IPOL.ID – Komisi Pemberantasan Korupsi (KPK) mulai menerapkan kebijakan baru dalam penyampaian perkara kepada publik. Mulai awal 2026, lembaga antirasuah tersebut tidak lagi menghadirkan tersangka dalam konferensi pers, seiring berlakunya Kitab Undang-Undang Hukum Acara Pidana (KUHAP) baru.
Perubahan ini terlihat dalam konferensi pers pengumuman hasil Operasi Tangkap Tangan (OTT) terkait dugaan suap pemeriksaan pajak di lingkungan Kantor Pelayanan Pajak (KPP) Madya Jakarta Utara, periode 2021-2026, yang digelar di Gedung Merah Putih KPK, Minggu (11/1).

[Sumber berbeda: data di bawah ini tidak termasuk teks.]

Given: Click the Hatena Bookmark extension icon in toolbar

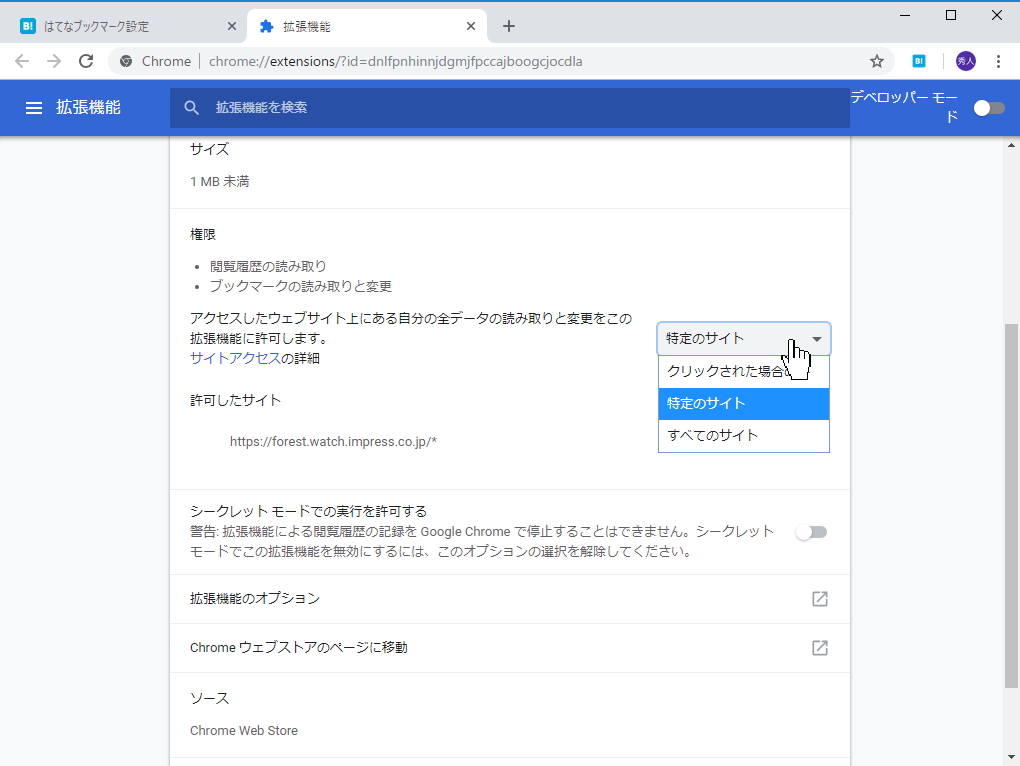Looking at the screenshot, I should pos(919,61).
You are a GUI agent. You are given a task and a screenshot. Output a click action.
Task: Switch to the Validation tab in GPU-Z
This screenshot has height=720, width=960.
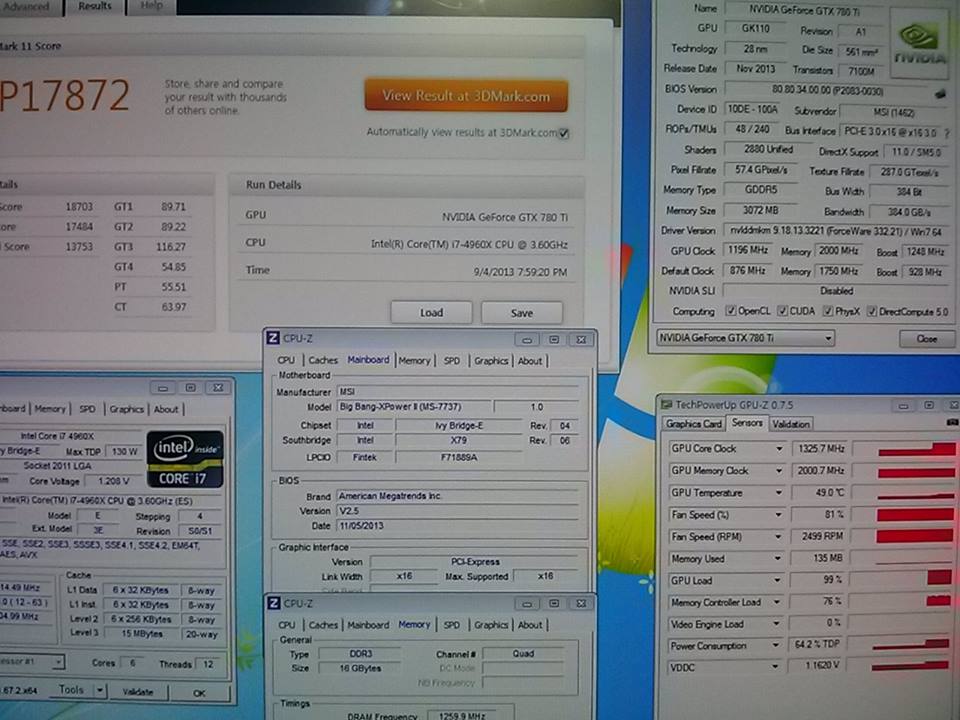coord(789,424)
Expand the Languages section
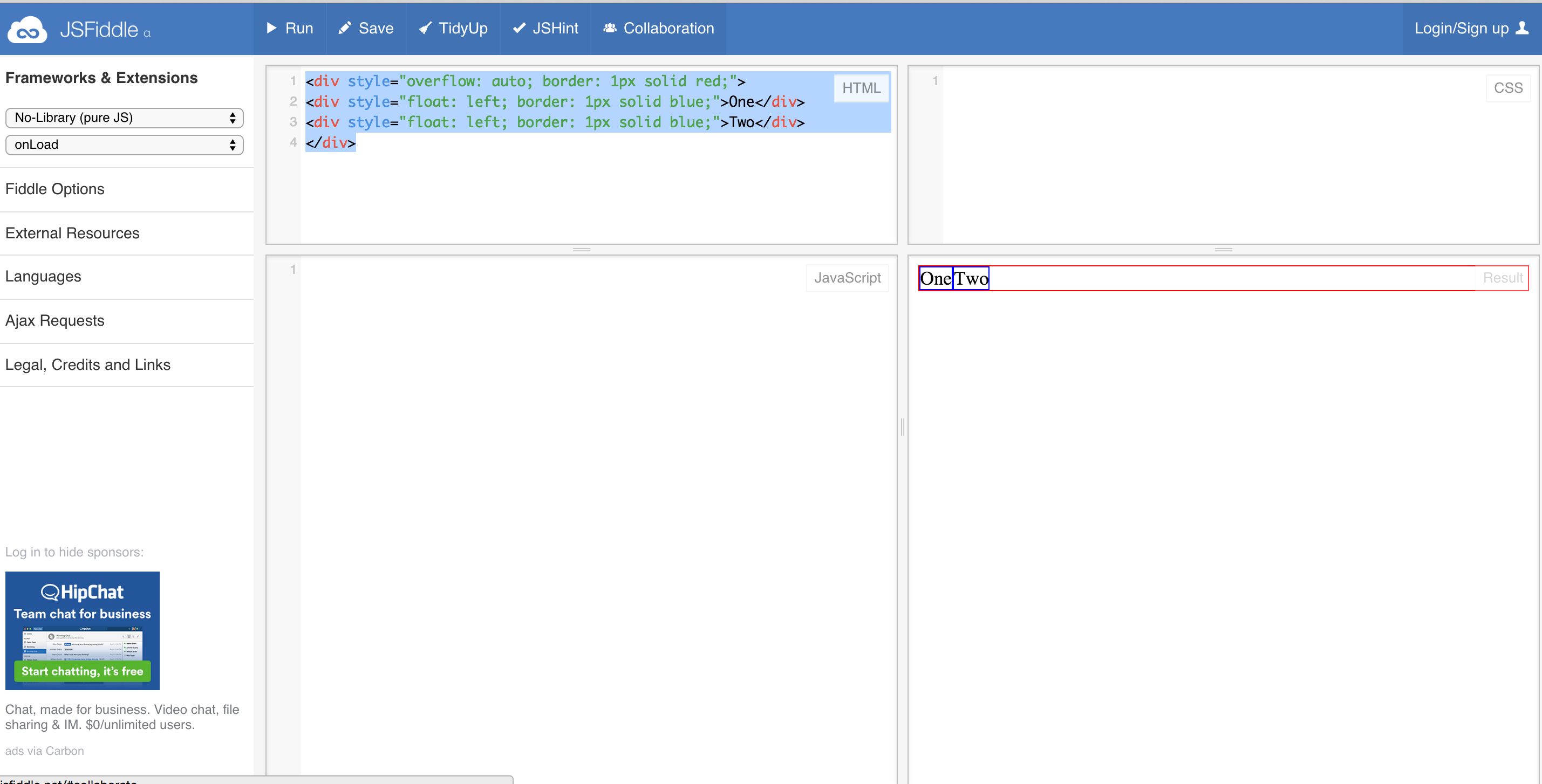The height and width of the screenshot is (784, 1542). [x=43, y=277]
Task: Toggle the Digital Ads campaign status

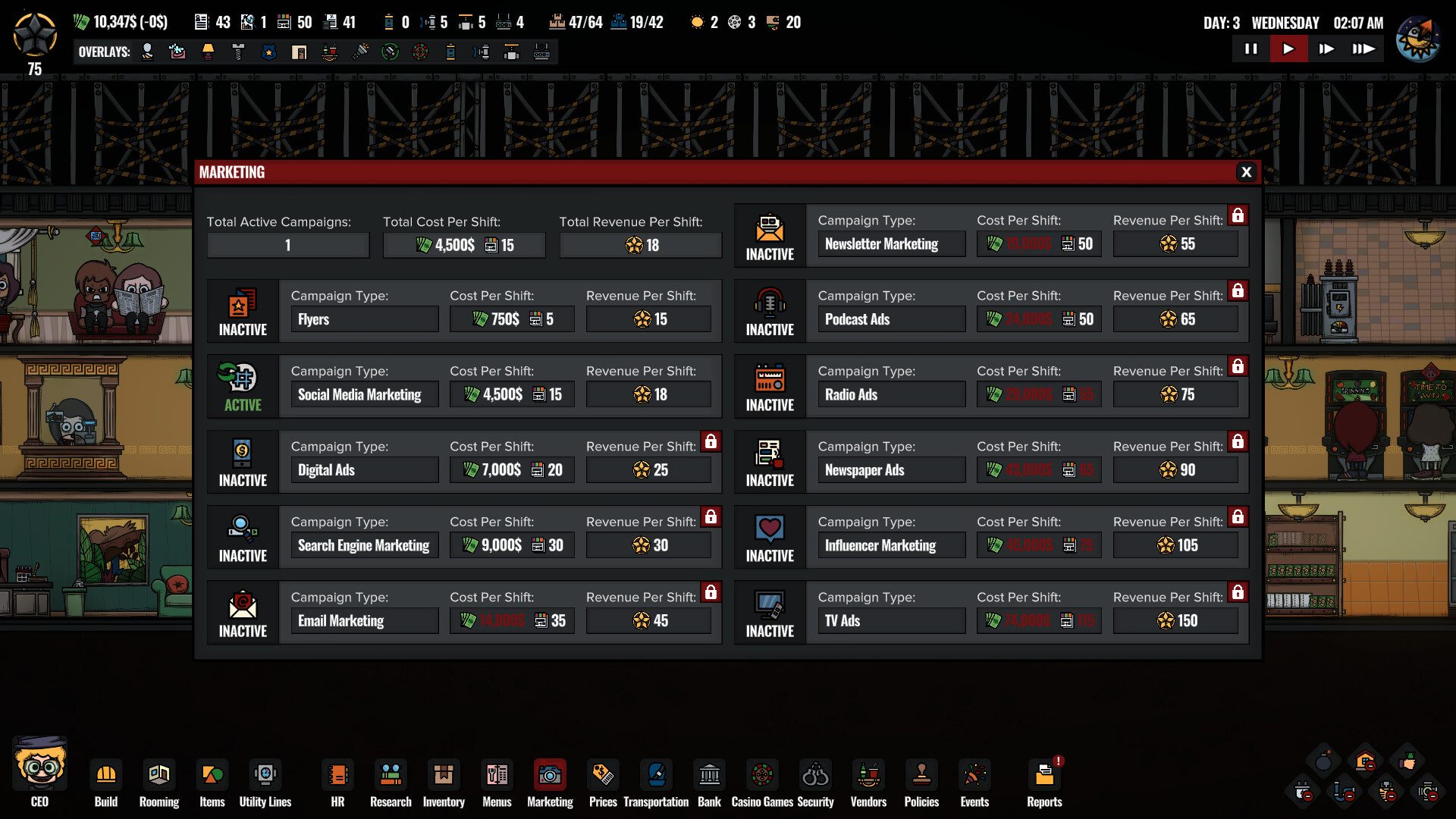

“Mungkin rekan-rekan bertanya agak beda hari ini. Konferensi pers hari ini agak beda. ‘Kenapa kok enggak ditampilkan apa para tersangkanya?’ Nah itu salah satunya kami juga sudah mengadopsi KUHAP yang baru gitu ya,” kata Plt. Deputi Penindakan dan Eksekusi KPK Asep Guntur Rahayu.
Ia menjelaskan perubahan ini merupakan konsekuensi dari penerapan Undang-Undang Nomor 20 Tahun 2025 tentang KUHAP, yang menempatkan perlindungan hak asasi manusia sebagai salah satu prinsip utama penegakan hukum.